The state fell down on two areas in the recent flood disaster - lack of sufficient inflatable vessels and instances concerning people in the deepest water in the deepest part of communities who didn't want to leave their homes.
Prime Minister Dr Keith Rowley confirmed this at Thursday's weekly Government media briefing.
He said agencies got food and water to people reasonably well and he'd been pleasantly surprised to see people in some shelters with meals when he went out early last Saturday. But there are some areas which require immediate improvement, he said.
"I don't think we had enough inflatable vessels to cover the large number of areas with heavy water such as St Helena and Sangre Grande.

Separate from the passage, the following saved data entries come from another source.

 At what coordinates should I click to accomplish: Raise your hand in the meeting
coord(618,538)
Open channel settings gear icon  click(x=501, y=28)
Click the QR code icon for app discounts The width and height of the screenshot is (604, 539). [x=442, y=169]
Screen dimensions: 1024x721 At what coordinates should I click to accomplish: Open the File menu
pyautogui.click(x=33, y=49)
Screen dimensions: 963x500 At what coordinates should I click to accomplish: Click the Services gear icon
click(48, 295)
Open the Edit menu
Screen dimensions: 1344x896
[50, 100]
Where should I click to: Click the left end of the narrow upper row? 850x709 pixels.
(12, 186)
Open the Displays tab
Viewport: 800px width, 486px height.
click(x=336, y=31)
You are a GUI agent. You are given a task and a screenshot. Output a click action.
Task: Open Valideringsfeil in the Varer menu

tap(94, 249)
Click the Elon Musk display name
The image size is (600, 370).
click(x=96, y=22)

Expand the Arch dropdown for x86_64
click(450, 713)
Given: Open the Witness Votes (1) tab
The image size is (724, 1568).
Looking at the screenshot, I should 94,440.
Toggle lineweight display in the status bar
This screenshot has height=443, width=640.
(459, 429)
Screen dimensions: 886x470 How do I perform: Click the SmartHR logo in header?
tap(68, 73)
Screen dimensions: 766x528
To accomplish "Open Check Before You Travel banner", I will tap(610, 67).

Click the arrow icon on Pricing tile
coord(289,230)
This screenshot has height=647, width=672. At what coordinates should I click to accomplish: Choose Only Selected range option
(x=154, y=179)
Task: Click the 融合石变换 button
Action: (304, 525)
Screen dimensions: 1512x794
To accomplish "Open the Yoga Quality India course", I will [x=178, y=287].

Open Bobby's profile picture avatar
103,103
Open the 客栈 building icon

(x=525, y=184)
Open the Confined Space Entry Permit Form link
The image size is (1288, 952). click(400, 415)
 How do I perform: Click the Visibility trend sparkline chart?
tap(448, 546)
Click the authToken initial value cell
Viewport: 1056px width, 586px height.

We need to prepare ourselves better with inflatables for the Coast Guard and Fire Services," Rowley said.
The area in which things fell down the most, he added, concerned people in the deepest water and deepest parts of communities with very, very limited access.
"Many instances, we got reports from Coast Guard that people, even though their houses were under water - especially with multi-storey units- they didn't want to leave and they remained in the flooded areas and expected to be serviced while in that condition. We weren't properly prepared for the large number of people who ended up in that situation. Many were offered help to get out to more easily serviced areas but chose to remain," Rowley said.
The PM added, "I understand why. In many instances, you're comfortable in your home than in shelters which are a shared environment - one or two toilets etcetera - people rather stay in their homes and maintain privacy even though a downstairs might be flooded. They expected the water would recede and in some areas, draining-off occurred quickly. In others, it didn't go down fast."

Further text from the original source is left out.